Кобеляж находится в одном ряду с такими формами, какхолуяж, подхалимаж и др. [В. Виноградов, Русский язык. М.-Л., 1947, стр. 98.]. Из чего следует, что экспрессия иноязычного суффикса аж (яж) вполне освоена языковым сознанием русских людей.

Очень верно говорит современный советский лингвист:

“Если оставить в стороне научные и технические термины и вообще книжные “иностранные” слова, а также случайные и мимолетные модные словечки, то можно смело сказать, что наши “заимствования” в большинстве вовсе не пассивно усвоенные, готовые слова, а самостоятельно, творчески освоенные или даже заново созданные образования” [Б. Казанский, В мире слов. Л., 1958, стр. 143.]. В этом и сказывается подлинная мощь языка. Ибо не тот язык по-настоящему силен, самобытен, богат, который боязливо шарахается от каждого чужеродного слова, а тот, который, взяв это чужеродное слово, творчески преображает его, самовластно подчиняя своей собственной воле, своим собственным эстетическим вкусам и требованиям, благодаря чему слово приобретает новую экспрессивную форму, какой не имело в родном языке.

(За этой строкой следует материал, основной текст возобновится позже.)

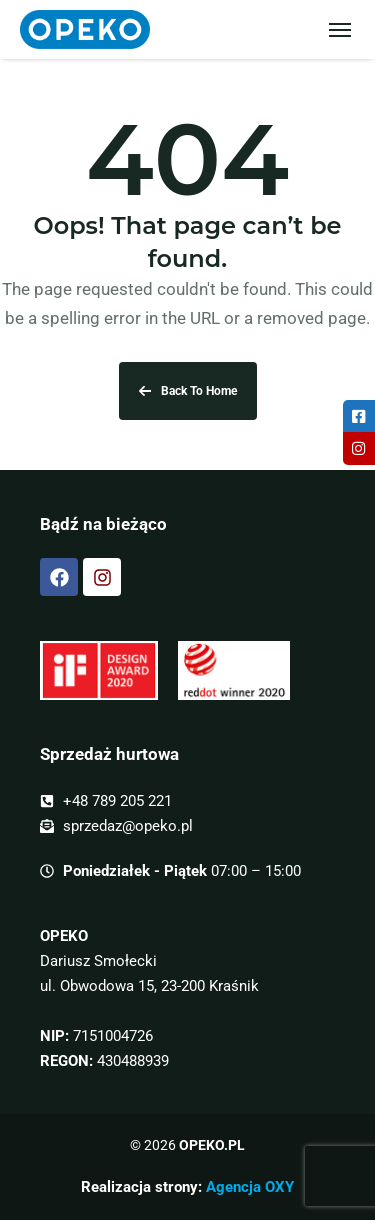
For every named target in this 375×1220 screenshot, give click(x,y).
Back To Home (188, 391)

Напомню хотя бы новоявленное слово стиляга. Ведь как создалось в нашем языке это слово? Взяли древнегреческое, давно обруселое стиль и прибавили к нему один из самых выразительных русских суффиксов: яг(а). Этот суффикс далеко не всегда передает в русской речи экспрессию морального осуждения, презрения. Кроме сутяги, бродяги, есть миляга, работяга и бедняга. Но здесь этот суффикс становится в ряд с неодобрительными ыга, юга, уга и пр., что сближает стилягу с такими словами, как прощелыга, подлюга, ворюга, хапуга, выжига [См.: В.В. Виноградов, Русский язык. М.-Л., 1947, стр. 75-76. В. Г. Костомаров, Откуда слово “стиляга”? “Вопросы культуры речи”, 1959, №2, стр. 168-175.].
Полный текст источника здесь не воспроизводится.